### ARTICLE:

Fans of Korean beauty often want to know how to make sure that the stuff they’re buying is authentic, as in, actually made by the company that…you know, makes it.
The best way to do that, of course, is to buy from trusted sellers. I have a list of Korea-based shops I like, but sometimes it’s not possible to shop with them and sometimes you happen to get a sheet mask or product and you don’t know its provenance.
So how do you know that your Korean beauty products are authentic?
There’s an app for that.
How I found out about Korean beauty authentication apps
A company called Hiddentag contacted me earlier this month. They wondered if I might be willing to write a paid post about their counterfeit-detection technology on fan-b. I let them know that I don’t publish sponsored posts and moved along.
What they do seemed interesting, but I was reluctant to write about it for a few reasons. One, I didn’t think that many counterfeit goods were circulating in the US, especially not from trusted sellers. Two, I didn’t want ten bloggers to end up writing paid posts about the technology and then deal with readers wondering if I’d taken the money, too, and just failed to disclose it.
A few days later, I was talking to @doglovesasianbeauty on Instagram and they wondered if they had a counterfeit mask in their collection. I remembered that certain stickers on some Korean beauty products actually contain hidden information that can be read by an app, which can authenticate the products. @doglovesasianbeauty was unable to authenticate their products because the stickers were from an earlier era, but I realized that I could probably make a fairly low-key video for Instagram that would show how to use the apps.

Entries on target coordinates:
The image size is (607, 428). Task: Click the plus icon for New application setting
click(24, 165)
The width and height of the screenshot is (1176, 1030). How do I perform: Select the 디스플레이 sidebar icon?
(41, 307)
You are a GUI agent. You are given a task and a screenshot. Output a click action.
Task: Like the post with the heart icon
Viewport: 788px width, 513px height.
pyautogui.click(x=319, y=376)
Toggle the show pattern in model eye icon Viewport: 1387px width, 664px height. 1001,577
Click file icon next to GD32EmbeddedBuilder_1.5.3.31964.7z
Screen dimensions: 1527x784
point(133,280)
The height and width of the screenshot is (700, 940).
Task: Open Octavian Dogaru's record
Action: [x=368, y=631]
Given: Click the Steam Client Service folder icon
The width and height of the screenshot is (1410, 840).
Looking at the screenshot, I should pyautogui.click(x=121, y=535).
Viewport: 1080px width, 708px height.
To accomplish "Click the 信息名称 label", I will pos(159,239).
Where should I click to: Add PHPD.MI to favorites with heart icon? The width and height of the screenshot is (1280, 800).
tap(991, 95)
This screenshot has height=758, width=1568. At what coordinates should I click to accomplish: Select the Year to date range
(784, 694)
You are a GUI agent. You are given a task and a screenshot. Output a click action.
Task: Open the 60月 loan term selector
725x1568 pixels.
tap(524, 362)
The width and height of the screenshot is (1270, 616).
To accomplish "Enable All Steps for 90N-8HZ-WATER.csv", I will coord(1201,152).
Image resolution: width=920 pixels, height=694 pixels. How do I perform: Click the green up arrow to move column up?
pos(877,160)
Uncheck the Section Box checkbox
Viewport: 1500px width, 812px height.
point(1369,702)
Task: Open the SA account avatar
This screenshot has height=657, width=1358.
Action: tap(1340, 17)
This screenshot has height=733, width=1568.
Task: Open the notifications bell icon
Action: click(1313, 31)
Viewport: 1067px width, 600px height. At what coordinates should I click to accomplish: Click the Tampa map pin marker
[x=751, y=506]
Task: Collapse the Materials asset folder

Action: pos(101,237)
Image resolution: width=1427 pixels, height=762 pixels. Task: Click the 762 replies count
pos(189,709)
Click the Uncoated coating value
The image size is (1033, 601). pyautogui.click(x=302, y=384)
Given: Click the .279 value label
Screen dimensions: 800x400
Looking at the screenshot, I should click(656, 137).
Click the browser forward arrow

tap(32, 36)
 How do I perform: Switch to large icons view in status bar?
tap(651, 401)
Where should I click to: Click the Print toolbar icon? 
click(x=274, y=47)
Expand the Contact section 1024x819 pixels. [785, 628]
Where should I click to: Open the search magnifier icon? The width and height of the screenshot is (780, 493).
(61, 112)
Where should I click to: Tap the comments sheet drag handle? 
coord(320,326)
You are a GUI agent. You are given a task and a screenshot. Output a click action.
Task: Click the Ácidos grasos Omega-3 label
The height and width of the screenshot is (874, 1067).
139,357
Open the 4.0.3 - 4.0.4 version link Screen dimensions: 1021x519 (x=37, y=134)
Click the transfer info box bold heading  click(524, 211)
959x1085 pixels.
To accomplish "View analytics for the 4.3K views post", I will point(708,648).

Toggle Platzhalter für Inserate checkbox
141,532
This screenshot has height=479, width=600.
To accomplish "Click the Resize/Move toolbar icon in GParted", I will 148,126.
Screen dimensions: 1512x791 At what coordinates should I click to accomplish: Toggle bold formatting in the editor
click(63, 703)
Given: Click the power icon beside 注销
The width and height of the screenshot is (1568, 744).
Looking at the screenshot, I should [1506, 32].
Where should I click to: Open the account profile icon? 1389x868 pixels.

### INSTRUCTIONS:
A. In the article on checking whether Korean beauty products are authentic, which company contacted the writer about a paid post?
B. Pick up the article on Korean beauty authentication apps and continue it from its last sentence.

### ANSWERS FOR THE EXERCISE:
A. Hiddentag

B.
I pulled out my camera, fired up the lights, and began scanning masks from my recent NYC kbeauty haul using my phone. I anticipated that the video would just show a cool tool since I only shop at trusted retailers, but as I filmed, one of my masks was identified as counterfeit. This is the actual moment I realized that something wasn’t right, uncut aside from me removing the Biggie Smalls track that was playing in the background (since YT would block my video on copyright grounds if I kept the song in).
How I prepared to write this post
When talking about counterfeit goods — especially from Asia — a lot of people jump to conclusions without doing the homework and providing #receipts. Here’s what I did before writing this post:
- I wrote back to Hiddentag to ask them a ton of questions about their technology.
- Outcome: I got a lot of answers.
- I purchased $100 in masks on Amazon from the same brand as my counterfeit mask, labeled them, and scanned them to see if there were any counterfeit masks in the bunch. I decided to look into masks on Amazon because reviews there indicated that some customers believed they had received counterfeit masks.
- Outcome: all masks with stickers were recognized as authentic by the apps. Two boxes without stickers (manufactured before the introduction of stickers) could not be authenticated by the app since there’s nothing to autheticate and attempts to get them hand-authenticated in Korea have come to naught.
- I filed a counterfeit report with the verification app and worked several nights to talk with the brand’s representative on Line (messenger app) about the mask in question. I asked if the company would allow me to send two boxes of masks manufactured before the introduction of the stickers to them in Korea so they might hand-authenticate them.
- Outcome: counterfeit report filed. No promises regarding hand verification of the two unstickered boxes; it’s been one week since I’ve heard from them.
- I contacted fellow fans of Korean beauty via DM to ask if they could scan their masks to make sure they’re authentic.
- Outcome: everyone has authentic goods.
- I contacted the store from which I bought the counterfeit mask and asked (nicely!) for a statement for this post/an article I was writing so they would have the opportunity to explain the mask, look into the problem, and defend their business.
- Outcome: they wrote back a very nice response.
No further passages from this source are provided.